Pixel coordinate grounding data
┌──
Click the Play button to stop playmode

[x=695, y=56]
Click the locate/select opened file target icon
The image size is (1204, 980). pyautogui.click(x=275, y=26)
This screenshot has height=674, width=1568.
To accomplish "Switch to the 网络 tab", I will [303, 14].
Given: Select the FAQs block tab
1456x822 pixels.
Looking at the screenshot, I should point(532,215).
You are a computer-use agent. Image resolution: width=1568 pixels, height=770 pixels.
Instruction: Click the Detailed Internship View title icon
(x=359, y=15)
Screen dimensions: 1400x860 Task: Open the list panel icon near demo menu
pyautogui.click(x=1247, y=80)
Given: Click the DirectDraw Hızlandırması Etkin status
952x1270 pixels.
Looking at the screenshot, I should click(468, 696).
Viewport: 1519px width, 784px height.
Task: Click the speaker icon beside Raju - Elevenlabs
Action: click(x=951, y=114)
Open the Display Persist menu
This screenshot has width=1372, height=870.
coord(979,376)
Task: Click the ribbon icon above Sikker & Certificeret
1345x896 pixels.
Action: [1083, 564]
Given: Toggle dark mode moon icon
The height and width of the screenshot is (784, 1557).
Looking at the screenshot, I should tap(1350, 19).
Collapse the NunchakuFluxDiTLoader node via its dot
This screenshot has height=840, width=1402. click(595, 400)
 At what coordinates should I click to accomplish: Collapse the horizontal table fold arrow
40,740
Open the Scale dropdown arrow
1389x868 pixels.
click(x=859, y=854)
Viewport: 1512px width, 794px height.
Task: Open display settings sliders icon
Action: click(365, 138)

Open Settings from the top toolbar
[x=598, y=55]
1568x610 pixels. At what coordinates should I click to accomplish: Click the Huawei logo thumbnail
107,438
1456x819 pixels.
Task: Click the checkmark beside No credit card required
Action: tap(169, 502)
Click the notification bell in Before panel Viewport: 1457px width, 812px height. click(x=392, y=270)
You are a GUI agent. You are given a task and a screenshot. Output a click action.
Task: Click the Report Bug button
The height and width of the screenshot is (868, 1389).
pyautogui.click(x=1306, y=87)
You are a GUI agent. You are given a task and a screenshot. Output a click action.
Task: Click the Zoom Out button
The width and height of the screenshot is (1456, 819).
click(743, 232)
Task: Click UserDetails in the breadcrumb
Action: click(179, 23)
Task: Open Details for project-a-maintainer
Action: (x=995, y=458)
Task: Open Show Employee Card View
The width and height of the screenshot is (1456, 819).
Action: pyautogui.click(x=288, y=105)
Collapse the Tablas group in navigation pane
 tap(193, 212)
└──
What to do
Retype the data in full, and keep every line identical to the original.

Solution for this task
Click the Play button to stop playmode

[x=695, y=56]
Click the locate/select opened file target icon
The image size is (1204, 980). pyautogui.click(x=275, y=26)
This screenshot has height=674, width=1568.
To accomplish "Switch to the 网络 tab", I will [303, 14].
Given: Select the FAQs block tab
1456x822 pixels.
Looking at the screenshot, I should point(532,215).
You are a computer-use agent. Image resolution: width=1568 pixels, height=770 pixels.
Instruction: Click the Detailed Internship View title icon
(x=359, y=15)
Screen dimensions: 1400x860 Task: Open the list panel icon near demo menu
pyautogui.click(x=1247, y=80)
Given: Click the DirectDraw Hızlandırması Etkin status
952x1270 pixels.
Looking at the screenshot, I should click(468, 696).
Viewport: 1519px width, 784px height.
Task: Click the speaker icon beside Raju - Elevenlabs
Action: click(x=951, y=114)
Open the Display Persist menu
This screenshot has width=1372, height=870.
coord(979,376)
Task: Click the ribbon icon above Sikker & Certificeret
1345x896 pixels.
Action: [1083, 564]
Given: Toggle dark mode moon icon
The height and width of the screenshot is (784, 1557).
Looking at the screenshot, I should tap(1350, 19).
Collapse the NunchakuFluxDiTLoader node via its dot
This screenshot has height=840, width=1402. click(595, 400)
 At what coordinates should I click to accomplish: Collapse the horizontal table fold arrow
40,740
Open the Scale dropdown arrow
1389x868 pixels.
click(x=859, y=854)
Viewport: 1512px width, 794px height.
Task: Open display settings sliders icon
Action: click(365, 138)

Open Settings from the top toolbar
[x=598, y=55]
1568x610 pixels. At what coordinates should I click to accomplish: Click the Huawei logo thumbnail
107,438
1456x819 pixels.
Task: Click the checkmark beside No credit card required
Action: tap(169, 502)
Click the notification bell in Before panel Viewport: 1457px width, 812px height. click(x=392, y=270)
You are a GUI agent. You are given a task and a screenshot. Output a click action.
Task: Click the Report Bug button
The height and width of the screenshot is (868, 1389).
pyautogui.click(x=1306, y=87)
You are a GUI agent. You are given a task and a screenshot. Output a click action.
Task: Click the Zoom Out button
The width and height of the screenshot is (1456, 819).
click(743, 232)
Task: Click UserDetails in the breadcrumb
Action: click(179, 23)
Task: Open Details for project-a-maintainer
Action: (x=995, y=458)
Task: Open Show Employee Card View
The width and height of the screenshot is (1456, 819).
Action: pyautogui.click(x=288, y=105)
Collapse the Tablas group in navigation pane
 tap(193, 212)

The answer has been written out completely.